R120. Translating the Foreign: What Does It Mean?

Room 611, Washington State Convention Center, Level 6
Thursday, February 27, 2014
9:00 am to 10:15 am

 

Translators from Turkish, Chinese, Polish, Persian, and Hebrew attempt to define the foreign element in their source texts as well as how they offer it linguistic hospitality (Paul Ricouer's words) in their translations into English. What is this thing we call foreign?


Participants

Moderator:

Lisa Katz, who taught most recently at Ben Gurion University, is the author of Reconstruction (poems), and translator from the Hebrew of Approaching You in English, Look There, and the forthcoming volumes Late Beauty and Suddenly the Sight of War: Hebrew Poetry and Nationalism in the 1940s.

Aron Aji translates Turkish literature, including works by Bilge Karasu, Murathan Mungan, and Elif Shafak.

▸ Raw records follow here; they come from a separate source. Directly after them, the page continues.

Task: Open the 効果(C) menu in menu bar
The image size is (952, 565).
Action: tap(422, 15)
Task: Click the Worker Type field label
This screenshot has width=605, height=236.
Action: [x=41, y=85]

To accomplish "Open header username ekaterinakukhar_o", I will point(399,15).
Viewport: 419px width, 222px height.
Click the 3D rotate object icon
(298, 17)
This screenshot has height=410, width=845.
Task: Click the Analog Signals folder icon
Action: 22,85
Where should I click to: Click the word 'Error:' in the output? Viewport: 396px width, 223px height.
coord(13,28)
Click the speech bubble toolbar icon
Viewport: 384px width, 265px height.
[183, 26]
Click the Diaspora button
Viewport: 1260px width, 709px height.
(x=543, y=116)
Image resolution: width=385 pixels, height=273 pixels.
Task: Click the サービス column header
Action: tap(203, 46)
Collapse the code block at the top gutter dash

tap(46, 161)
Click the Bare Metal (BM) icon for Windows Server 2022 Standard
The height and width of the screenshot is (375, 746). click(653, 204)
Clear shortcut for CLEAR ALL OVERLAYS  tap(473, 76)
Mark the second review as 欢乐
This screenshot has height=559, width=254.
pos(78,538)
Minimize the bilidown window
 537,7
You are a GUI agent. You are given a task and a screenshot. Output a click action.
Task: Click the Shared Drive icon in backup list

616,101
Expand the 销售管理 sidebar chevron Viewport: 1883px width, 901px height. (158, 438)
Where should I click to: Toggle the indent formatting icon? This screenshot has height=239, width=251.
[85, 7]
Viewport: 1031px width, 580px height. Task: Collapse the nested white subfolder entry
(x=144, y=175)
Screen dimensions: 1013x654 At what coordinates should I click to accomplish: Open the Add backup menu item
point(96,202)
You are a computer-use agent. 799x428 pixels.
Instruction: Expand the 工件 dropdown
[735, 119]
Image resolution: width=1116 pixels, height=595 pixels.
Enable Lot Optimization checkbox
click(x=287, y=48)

Member of the American Literary Translators Association, he is dean of arts & sciences at St. Ambrose University, and visiting professor in the MFA in translation at the University of Iowa.

Mira Rosenthal is the author of the The Local World, which won the Wick Poetry Prize. She has received fellowships from the NEA, PEN, the MacDowell Colony, and Stanford University, where she was a Stegner Fellow. She is the translator of Colonies and The Forgotten Keys, both by Tomasz Rozycki.

Andrea Lingenfelter is a poet, scholar, and translator of Chinese poetry and fiction (Farewell My Concubine, Candy, and The Changing Room: Selected Poetry of Zhai Yongming). She was awarded a 2014 NEA Translation Fellowship to support her translation of fiction by Hong Kong author Hon Lai Chu.